CECG Vulnerability Disclosure Policy
Catholic Education, Archdiocese of Canberra and Goulburn (CECG) welcomes feedback from security researchers and the general public to help improve our security. If you believe you have discovered a vulnerability, we want to hear from you.
The security researcher community makes valuable contributions to the security of an organisation and we are motivated to maintain a good relationship with this community. Such research will be viewed as a collaboration if security vulnerabilities are reported to us in accordance with this policy. In the event that a security vulnerability is not reported in accordance with this policy, we reserve all of our legal rights.
Systems in Scope
Our Vulnerability Disclosure policy applies to independent security researchers for any digital assets, systems, or Software as a Service (SaaS) cloud services provided by, or through CECG.
Note, this does not authorise you to conduct security testing against our systems. If you think a vulnerability exists, report it to us so that we can test and verify it.
Out of Scope
Assets or other equipment not owned by parties participating in this policy are out of scope. Vulnerabilities discovered or suspected in out-of-scope systems should be reported to the appropriate vendor or applicable authority.
For the avoidance of doubt, the following list includes, and is not limited to types of techniques that are not permitted during research activities:
- Actions that violate Australian law.
- Social Engineering or phishing.
- Weak or insecure SSL ciphers or certificates.
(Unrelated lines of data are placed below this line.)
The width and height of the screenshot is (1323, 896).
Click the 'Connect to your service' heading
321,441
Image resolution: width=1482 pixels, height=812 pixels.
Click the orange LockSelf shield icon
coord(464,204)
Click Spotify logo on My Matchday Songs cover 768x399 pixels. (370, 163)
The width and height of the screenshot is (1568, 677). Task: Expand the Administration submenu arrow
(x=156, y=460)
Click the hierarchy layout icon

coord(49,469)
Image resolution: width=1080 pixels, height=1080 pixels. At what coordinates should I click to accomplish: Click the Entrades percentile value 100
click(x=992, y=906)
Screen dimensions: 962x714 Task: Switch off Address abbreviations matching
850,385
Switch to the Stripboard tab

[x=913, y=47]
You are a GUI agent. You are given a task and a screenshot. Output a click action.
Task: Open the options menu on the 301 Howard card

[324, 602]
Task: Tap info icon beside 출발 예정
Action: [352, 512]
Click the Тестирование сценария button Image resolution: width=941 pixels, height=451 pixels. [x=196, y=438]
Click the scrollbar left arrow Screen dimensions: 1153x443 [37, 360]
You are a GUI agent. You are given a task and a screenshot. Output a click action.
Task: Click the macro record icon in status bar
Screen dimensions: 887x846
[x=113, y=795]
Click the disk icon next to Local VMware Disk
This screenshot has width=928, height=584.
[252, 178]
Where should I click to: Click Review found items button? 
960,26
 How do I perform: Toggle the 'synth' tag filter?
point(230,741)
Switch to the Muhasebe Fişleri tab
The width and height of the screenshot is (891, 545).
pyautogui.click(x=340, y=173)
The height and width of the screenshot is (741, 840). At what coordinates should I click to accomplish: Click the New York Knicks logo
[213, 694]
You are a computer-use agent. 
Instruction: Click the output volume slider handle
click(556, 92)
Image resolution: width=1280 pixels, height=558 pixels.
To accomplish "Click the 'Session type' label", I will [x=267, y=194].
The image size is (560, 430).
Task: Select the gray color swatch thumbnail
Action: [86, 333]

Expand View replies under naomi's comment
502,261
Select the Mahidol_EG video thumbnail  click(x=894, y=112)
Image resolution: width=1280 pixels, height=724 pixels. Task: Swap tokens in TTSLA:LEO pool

- Denial of Service (DoS), or Distributed Denial of Service (DDoS) attacks.
- Physical attacks.
- Attempts to modify or destroy data.
When working with us, according to this policy, you can expect us to:
- Respond to your report promptly, and work with you to understand and validate your report;
- Strive to keep you informed about the progress of a vulnerability as it is processed;
- Work to remediate discovered vulnerabilities in a timely manner, within our operational constraints.
When a report is made for a new vulnerability, we ask that you keep the information confidential and do not make your research public until we have completed our investigation and where applicable, have remediated or mitigated the vulnerability.